К тому времени Ивану Грозному было за пятьдесят. Но выглядел он значительно старше. Болезнь — и физическая, и, главное, нравственная — наложила на него неизгладимый отпечаток. Вот как впоследствии описывал внешность царя князь-писатель Семён Иванович Шаховской: «Был же царь Иван лицом не красив: глаза серы, нос продолговат и покляп (обвислый или кривой); ростом высок, сухопар, плечи высокие, грудь широкая, руки толсты. Был он весьма разумен и искусен в книжной премудрости, красноречив, в бою храбр и отечеству своему заступник.
С подданными же своими, порученными ему от Бога, жесток и немилостив и на кровопролитие скор; множество людей, и малых, и великих, погубил в царствование своё; многие города в земле своей разорил, и многих священников заточил и жестокой смерти предал, многих жён и девиц блудом осквернил. К воинам же своим был добр и щедро раздавал им из своей казны всё, что необходимо».
Иван Грозный скончался 18 марта 1584 года. О его последних днях (точнее, даже о последнем дне) подробно рассказал английский дипломат и коммерсант Джером Горсей, проживший долгие годы в Москве и допущенный к царскому двору. Всё, что происходило там, он видел своими глазами. Незадолго до смерти царь повелел доставить в Москву с севера шестьдесят лучших кудесников и колдуний. Они должны были предсказать царю день его кончины. Изучив расположение звёзд и планет на небе, волхвы назвали этот день — увы, слишком близкий.
«Узнав об этом, царь впал в ярость и сказал, что очень похоже, что в этот день все они будут сожжены… В полдень он пересмотрел завещание, не думая, впрочем, о смерти. Он приказал приготовить всё необходимое для его развлечения и бани. Желая узнать о предзнаменовании созвездий, он вновь послал к колдуньям своего любимца (Богдан Бельский); тот пришёл к ним и сказал, что царь велит их зарыть или сжечь живьём за их ложные предсказания: день наступил, а он в полном здравии, как никогда.

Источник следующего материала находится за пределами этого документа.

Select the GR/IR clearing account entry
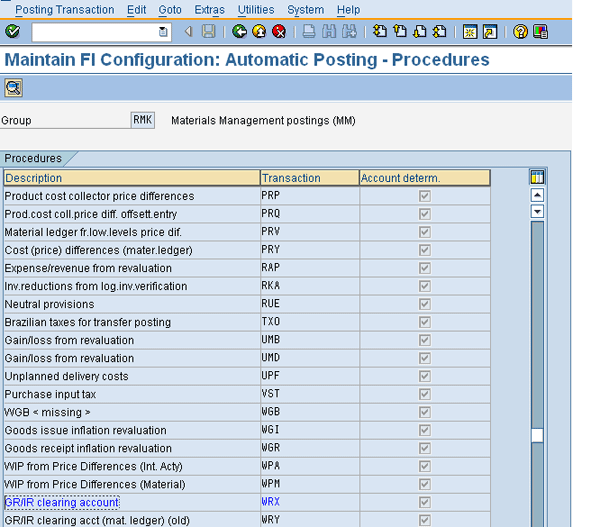600x527 pixels. point(62,502)
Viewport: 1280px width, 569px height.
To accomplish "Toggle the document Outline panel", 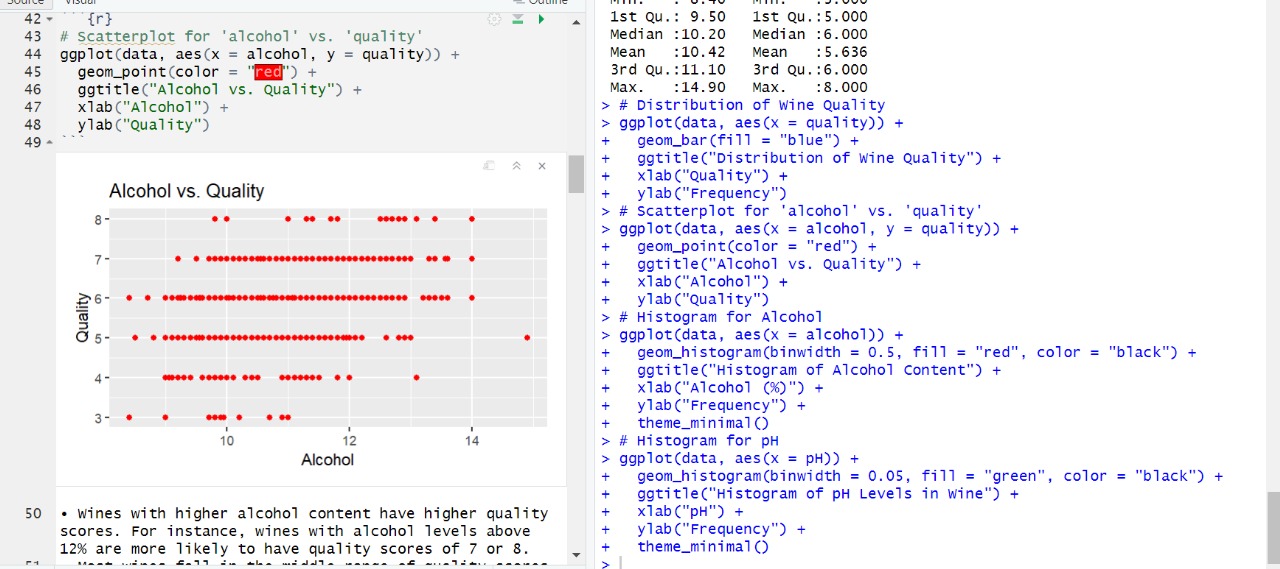I will click(x=540, y=2).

— Господин, не гневайся. Ты знаешь, день окончится только когда сядет солнце.
Около третьего часа дня царь пошёл в баню, развлекаясь любимыми песнями, как он привык это делать. Вышел около семи, хорошо освежённый. Его перенесли в другую комнату, посадили на постель; он позвал Родиона Биркина, дворянина, своего любимца, и приказал принести шахматы… Царь был одет в распахнутый халат, полотняную рубаху и чулки; он вдруг ослабел и повалился навзничь. Произошло большое замешательство и крик, одни посылали за водкой, другие — в аптеку за ноготковой и розовой водой, а также за его духовником и лекарями. Тем временем царя охватил приступ удушья, и он окоченел». Вскоре по Москве распространились слухи, что царя отравили. Думали также, будто царедворцы воспользовались предсказаниями волхвов и выбрали именно тот день, который был назван как день государевой смерти…
По материалам книги А. Карпов «Русь Московская», М., «Молодая гвардия», 1998, с. 208 – 214.